===== Entries shown

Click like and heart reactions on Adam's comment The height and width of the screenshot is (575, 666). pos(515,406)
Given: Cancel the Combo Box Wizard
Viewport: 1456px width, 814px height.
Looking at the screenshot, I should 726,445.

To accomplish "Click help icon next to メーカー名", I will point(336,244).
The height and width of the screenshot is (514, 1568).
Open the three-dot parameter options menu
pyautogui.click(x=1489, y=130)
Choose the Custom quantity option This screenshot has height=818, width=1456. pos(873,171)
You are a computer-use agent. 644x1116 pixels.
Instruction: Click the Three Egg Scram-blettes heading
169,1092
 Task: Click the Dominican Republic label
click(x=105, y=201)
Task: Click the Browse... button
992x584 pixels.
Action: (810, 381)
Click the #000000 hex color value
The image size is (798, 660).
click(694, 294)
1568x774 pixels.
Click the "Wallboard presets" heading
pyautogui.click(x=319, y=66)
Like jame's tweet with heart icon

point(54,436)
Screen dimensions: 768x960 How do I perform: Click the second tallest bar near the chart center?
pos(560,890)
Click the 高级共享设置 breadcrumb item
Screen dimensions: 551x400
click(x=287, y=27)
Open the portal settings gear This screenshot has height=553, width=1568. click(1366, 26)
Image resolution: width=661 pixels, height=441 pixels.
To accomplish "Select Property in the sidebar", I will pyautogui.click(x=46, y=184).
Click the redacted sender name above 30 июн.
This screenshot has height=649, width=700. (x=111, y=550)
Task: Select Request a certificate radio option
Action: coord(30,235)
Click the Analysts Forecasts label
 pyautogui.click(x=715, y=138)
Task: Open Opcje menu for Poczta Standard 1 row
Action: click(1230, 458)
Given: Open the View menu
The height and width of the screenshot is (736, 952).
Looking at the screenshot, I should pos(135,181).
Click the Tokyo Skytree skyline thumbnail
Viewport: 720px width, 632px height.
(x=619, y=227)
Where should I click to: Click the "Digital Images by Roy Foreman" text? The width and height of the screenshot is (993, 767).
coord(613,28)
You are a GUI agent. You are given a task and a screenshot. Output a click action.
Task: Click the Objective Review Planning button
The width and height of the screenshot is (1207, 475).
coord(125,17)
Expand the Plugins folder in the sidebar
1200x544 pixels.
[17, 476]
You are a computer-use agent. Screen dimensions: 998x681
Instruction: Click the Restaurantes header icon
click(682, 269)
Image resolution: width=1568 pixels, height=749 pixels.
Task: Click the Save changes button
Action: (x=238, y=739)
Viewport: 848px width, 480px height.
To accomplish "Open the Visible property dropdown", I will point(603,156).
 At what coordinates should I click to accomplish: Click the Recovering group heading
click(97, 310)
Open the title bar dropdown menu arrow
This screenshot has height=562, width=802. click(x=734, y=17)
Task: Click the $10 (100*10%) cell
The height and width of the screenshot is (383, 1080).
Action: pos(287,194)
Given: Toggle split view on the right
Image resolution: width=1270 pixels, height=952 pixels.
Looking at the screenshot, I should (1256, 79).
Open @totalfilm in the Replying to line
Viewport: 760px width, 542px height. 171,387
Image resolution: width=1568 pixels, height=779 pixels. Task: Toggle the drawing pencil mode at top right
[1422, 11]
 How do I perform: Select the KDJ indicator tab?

==========

→ **Brief**
Only the lines from the one containing "Viewport: 848px width, 480px height." through the one containing "Task: Click the $10 (100*10%) cell" are to be retyped, both boundary lines included, with no other material.

→ **Output of the exercise**
Viewport: 848px width, 480px height.
To accomplish "Open the Visible property dropdown", I will point(603,156).
 At what coordinates should I click to accomplish: Click the Recovering group heading
click(97, 310)
Open the title bar dropdown menu arrow
This screenshot has height=562, width=802. click(x=734, y=17)
Task: Click the $10 (100*10%) cell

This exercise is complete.